Re: Assign guests to hotel rooms
by joecamel (Hermit) on Sep 15, 2005 at 18:55 UTC
    This is a problem dear to my heart, as I worked at a hotel front desk for about 3 years. The problem is even more complicated when you take into account occupancy time -- parties arriving and departing at different times.

    Inevitably, guests show up and ask for a different room than the one blocked for them and you have to swap around rooms assigned to other guests with different arrive/depart times. Throughout the day, there is a domino effect and things get really tight towards the end of the day. The more room options you have, the worse it gets (e.g. smoking/non-smoking, good view, suites).
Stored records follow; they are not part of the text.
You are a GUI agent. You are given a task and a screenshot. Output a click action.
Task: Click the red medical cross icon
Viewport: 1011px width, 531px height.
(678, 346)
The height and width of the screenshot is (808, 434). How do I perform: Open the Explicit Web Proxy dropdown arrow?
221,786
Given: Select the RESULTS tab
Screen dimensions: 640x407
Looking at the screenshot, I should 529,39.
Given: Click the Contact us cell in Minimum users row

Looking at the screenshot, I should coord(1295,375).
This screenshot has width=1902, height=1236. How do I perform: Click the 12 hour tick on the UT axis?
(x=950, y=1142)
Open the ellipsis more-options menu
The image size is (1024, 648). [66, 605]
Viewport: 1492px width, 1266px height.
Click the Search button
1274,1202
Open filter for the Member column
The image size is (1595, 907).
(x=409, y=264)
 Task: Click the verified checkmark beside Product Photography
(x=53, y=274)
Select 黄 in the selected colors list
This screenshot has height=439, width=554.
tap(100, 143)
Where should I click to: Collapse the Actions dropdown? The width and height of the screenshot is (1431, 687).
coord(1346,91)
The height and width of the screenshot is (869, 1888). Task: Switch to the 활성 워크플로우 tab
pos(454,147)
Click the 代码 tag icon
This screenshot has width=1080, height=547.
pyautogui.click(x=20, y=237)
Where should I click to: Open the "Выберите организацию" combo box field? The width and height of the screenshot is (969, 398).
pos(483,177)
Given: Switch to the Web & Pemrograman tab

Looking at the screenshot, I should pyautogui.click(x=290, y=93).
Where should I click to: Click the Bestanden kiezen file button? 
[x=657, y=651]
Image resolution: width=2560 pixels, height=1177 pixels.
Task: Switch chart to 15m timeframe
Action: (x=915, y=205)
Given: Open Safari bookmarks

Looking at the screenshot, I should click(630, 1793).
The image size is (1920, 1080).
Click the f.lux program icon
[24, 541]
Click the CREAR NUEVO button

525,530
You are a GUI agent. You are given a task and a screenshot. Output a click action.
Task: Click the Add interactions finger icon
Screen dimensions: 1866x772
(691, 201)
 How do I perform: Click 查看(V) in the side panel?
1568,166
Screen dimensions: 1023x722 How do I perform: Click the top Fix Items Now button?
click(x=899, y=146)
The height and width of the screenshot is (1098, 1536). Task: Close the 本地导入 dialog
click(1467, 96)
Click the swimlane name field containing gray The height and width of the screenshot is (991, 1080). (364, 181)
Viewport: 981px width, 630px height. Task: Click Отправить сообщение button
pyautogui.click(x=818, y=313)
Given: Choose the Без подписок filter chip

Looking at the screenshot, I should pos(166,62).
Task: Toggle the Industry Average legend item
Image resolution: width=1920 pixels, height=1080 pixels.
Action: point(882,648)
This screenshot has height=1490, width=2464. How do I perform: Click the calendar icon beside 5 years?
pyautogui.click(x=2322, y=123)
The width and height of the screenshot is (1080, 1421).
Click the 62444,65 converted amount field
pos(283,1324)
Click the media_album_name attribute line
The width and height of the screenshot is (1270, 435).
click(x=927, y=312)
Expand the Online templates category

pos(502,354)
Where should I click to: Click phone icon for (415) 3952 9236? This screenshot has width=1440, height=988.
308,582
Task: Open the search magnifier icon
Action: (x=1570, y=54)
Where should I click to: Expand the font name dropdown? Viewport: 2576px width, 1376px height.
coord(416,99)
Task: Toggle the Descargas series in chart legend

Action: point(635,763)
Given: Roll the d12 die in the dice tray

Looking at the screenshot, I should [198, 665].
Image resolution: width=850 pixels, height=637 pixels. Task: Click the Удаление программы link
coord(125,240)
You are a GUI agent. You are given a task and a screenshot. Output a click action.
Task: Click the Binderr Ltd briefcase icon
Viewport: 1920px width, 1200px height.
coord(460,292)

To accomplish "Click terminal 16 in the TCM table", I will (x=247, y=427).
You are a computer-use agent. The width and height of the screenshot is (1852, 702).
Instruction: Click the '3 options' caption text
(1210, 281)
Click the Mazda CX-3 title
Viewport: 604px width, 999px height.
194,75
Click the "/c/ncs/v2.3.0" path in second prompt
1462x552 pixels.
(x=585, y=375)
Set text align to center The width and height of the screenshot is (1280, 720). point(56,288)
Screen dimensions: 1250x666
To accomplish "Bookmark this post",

    Sorry I can't offer any solutions, but out of curiosity, I'd love to see what you end up with.

    joecamel
Re: Assign guests to hotel rooms
by NateTut (Deacon) on Sep 15, 2005 at 13:03 UTC
      No, I really am working on a hotel booking system. Nothing theoretical here. :)
Re: Assign guests to hotel rooms
by polypompholyx (Chaplain) on Sep 15, 2005 at 18:08 UTC
    I am not a mathematician, but bin-packing problems are NP-hard, and any algorithm you choose will only approximate the optimal solution (potentially to arbitrary precision if your problem is formally identical to bin-packing). The only way to guarantee the optimal solution is to perform an exhaustive (impractical) search of every possible combination. How will you calculate when your solution is 'good enough'?